小さき麦の花

監督 リー・ルイジュン

出演 武仁林 海清

家族から厄介払いされるような形で引き合わされ結婚した、貧しい農民ヨウティエと身体にいろいろ障害のあるクイイン。それでも後にわかるのだが、クイインは、ロバの扱いが優しいヨウティエに初めから好意を抱いていたのだった。

2011年、貧農の生活、ロバ1頭と夫婦だけで畑を耕し、麦やトウモロコシを育てる。中国のことだから上からの一言で空き家を壊せ、となると、そうは言っても住んでるじゃないかと思うが、簡単に持ち主の意志により壊される。すると、家を建て始める。それが、土を練り、粘土を固めてレンガを作ることから始めるのだ。レンガがたくさんできて、乾いてきた頃、大雨が降る。飛び出してレンガを積み重ね雨除けのビニールを被せる二人。

レンガを積み重ね、空き瓶で何を?と思ったらそれが雨水を通す樋の役?屋根を載せて、とうとう家が出来上がる。自分の家が持てるなんて思わなかったというクイイン。

なんだかねえ、お兄さんはBMWに乗ってるって何?弟を都合よく使ってるよねえ、何?あれ、と思うが、実直を絵に描いたようなヨウティエ(有鉄)は、だからと言って弟ヨウトン(有銅)に何一つ要求しない。

私自身、畑仕事の真似事をやっているので、あれだけの農作業を手仕事で、ってどれほどのことかと思う。畑の横にかつて父が自ら建てた小屋の周りに、雨除けとして波板などで作られていたものが壊れかけていたので、取り壊したり片づけたりしている最中でもある。それと比べるのも恐縮至極だが。
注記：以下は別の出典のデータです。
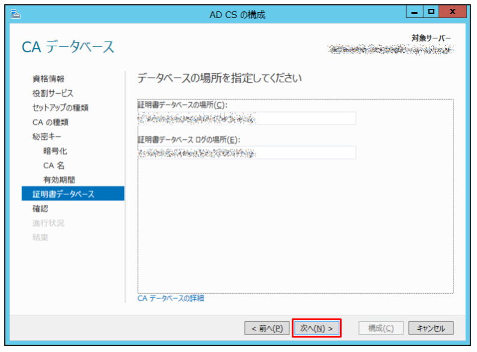Go back with the 前へ(P) button
Viewport: 477px width, 352px height.
(x=267, y=328)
ヨウティエ役の武仁林は、監督の叔父さんで、実際にこの映画の舞台である甘粛省で、農民として生活しているのだそうだ。監督の映画には何度か出演しているという。そしてその彼の家で、クイイン(貴英)役の海青は、10ヶ月生活して、実際の農民生活を体験したとか。
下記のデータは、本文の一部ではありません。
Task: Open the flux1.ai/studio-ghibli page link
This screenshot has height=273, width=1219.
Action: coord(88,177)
このあとの展開については、映画を観てください。なぜかこの地味な作品が中国でヒットしたそうです。それも若い人が観たらしい。ネット情報では、中国当局から何かと横槍が入ったと。

アジアに人権という言葉は定着しないねえ、日本でよく聞く自己責任とかさ、と思いながら鑑賞いたしました。